— RECORDS SUPPLIED —

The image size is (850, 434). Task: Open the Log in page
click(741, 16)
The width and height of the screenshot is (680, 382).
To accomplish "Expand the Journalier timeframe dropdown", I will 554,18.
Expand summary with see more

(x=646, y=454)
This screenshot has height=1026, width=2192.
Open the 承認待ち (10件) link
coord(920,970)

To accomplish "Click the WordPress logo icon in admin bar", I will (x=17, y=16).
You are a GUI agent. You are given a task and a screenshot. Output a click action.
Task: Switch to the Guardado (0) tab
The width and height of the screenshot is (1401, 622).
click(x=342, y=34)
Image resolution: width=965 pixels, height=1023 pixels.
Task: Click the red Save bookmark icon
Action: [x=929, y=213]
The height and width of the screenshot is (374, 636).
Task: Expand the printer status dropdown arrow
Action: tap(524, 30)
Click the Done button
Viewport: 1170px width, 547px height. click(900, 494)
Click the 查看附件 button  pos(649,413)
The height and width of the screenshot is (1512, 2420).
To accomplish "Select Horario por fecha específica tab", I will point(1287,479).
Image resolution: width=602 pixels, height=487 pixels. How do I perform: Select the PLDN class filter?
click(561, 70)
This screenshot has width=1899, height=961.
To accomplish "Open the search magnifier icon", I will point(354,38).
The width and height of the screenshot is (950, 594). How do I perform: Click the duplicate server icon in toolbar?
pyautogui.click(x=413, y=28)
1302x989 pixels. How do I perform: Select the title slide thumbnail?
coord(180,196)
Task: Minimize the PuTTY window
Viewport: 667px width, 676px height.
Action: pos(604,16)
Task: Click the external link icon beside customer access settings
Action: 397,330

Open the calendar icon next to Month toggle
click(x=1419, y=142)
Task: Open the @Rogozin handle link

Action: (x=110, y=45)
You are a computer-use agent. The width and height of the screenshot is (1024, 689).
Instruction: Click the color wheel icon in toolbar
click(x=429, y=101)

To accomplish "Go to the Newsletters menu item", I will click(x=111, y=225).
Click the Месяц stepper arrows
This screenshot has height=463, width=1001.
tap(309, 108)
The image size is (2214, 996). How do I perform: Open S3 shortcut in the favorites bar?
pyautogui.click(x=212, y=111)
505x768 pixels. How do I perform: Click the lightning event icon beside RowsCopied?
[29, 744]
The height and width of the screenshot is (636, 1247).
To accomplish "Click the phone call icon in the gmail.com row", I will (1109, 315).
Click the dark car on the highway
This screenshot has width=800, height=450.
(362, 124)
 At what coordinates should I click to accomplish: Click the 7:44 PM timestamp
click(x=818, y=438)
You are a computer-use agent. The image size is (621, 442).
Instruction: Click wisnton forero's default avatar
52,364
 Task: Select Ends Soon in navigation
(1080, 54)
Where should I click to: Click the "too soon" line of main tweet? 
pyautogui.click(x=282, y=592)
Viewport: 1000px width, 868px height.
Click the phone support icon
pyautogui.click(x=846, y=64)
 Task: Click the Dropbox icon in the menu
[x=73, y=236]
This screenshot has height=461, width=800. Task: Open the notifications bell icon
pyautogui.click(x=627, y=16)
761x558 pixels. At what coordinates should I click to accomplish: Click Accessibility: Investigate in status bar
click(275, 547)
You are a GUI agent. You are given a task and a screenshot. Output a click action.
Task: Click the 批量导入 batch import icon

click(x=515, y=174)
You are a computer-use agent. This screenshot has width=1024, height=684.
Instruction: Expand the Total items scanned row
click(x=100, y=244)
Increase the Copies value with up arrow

— DESCRIPTION OF THE TASK —
What is the number of lines above that contain the string "agent"? Answer with the number alone.

— RESPONSE TO THIS TASK —
5